Adding error bars to bar plots provides more information about the distribution of the data, a bit like the whiskers in the box and whisker plots above. There are different options for types of error bars (e.g., standard deviation, standard error, 95% confidence interval). We will add error bars to our Microcystis plot based on standard deviation.

(plot_bar_error <- ggplot(data = wqdata_means, aes(x = factor(Microcystis), y = temp_mean)) +
   geom_bar(stat = 'identity')+
     geom_errorbar(aes(ymin = temp_mean-temp_sd, ymax = temp_mean+temp_sd),width = 0.2)
   )

With the addition of error bars, we can see there is more variation in temperature for Microcystis score 1 than for Microcystis score 4.

7.8.1 Your Turn

Make bar plot of Microcystis scores vs Secchi depth. Include standard error bars. This is analogous to the box and whisker plot you made previously.

Code
(plot_bar_error_secchi <- ggplot(data = wqdata_means, aes(x = factor(Microcystis), y = secchi_mean)) +
   geom_bar(stat = 'identity')+
     geom_errorbar(aes(ymin = secchi_mean-secchi_sd, ymax = secchi_mean+secchi_sd),width = 0.2)
   )

7.9 Stacked bar plot

Sometimes we want a bar plot that simultaneously shows a total and its component parts at the same time, which is where stacked bar plots are useful.

Let’s go back to the subset of data for Station P8. We might want to look at Dissolved Ammonia (DissAmmonia) and Dissolved Nitrate and Nitrite (DissNitrateNitrite) through time together.

#first we will rearrange the data frame a bit to make plotting easier
wqdata_p8_nutrients <- wqdata_p8 %>% 
  #reduce data set down to just the needed columns
  select(Station, Date, DissAmmonia, DissNitrateNitrite) %>% 
  #convert from wide to long format
  pivot_longer(cols = c(DissAmmonia,DissNitrateNitrite), names_to = "Nutrient", values_to = "Value")
(plot_bar_stack_abs <- ggplot(data = wqdata_p8_nutrients, aes(x = Date, y = Value, fill = Nutrient)) +
   geom_bar(stat = 'identity')
   )

Perhaps we are more interested in the relative values rather than the absolute values.
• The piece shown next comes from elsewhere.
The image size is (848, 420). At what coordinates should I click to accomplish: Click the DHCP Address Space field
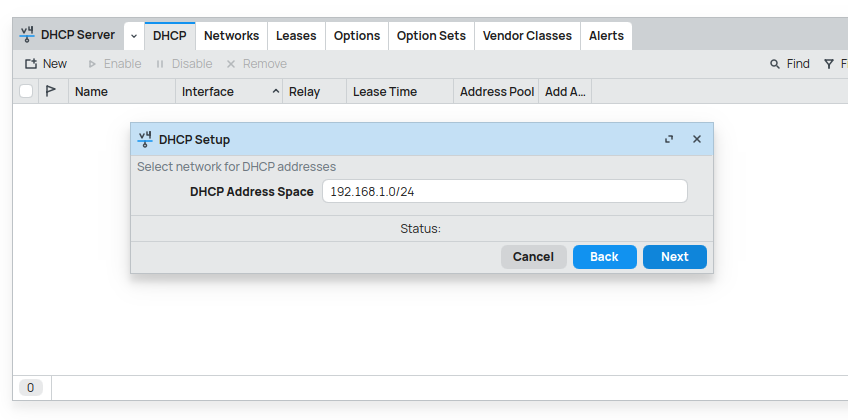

We just make a minor modification to the code above to accomplish this.

(plot_bar_stack_rel <- ggplot(data = wqdata_p8_nutrients, aes(x = Date, y = Value, fill = Nutrient)) +
   geom_bar(stat = "identity", position = "fill")
 )

7.9.1 Your Turn

Make a stacked bar plot showing the relative amounts of ammonia and nitrate plus nitrite for D7 using the data set below (i.e., wqdata_d7_nutrients). How does the proportion of ammonia at D7 compare to that of P8?

wqdata_d7_nutrients <- wqdata_d7 %>% 
  #reduce data set down to just the needed columns
  select(Station, Date, DissAmmonia, DissNitrateNitrite) %>% 
  #convert from wide to long format
  pivot_longer(cols = c(DissAmmonia,DissNitrateNitrite), names_to = "Nutrient", values_to = "Value")
Code
(plot_bar_stack_rel_d7 <- ggplot(data = wqdata_d7_nutrients, aes(x = Date, y = Value, fill = Nutrient)) +
   geom_bar(stat = "identity", position = "fill")
)

7.10 Faceted plots

Sometimes we want to show the same type of plot for multiple groups at once, so we can compare them. It is easy to make multi-panel plots in ggplot2 using facets.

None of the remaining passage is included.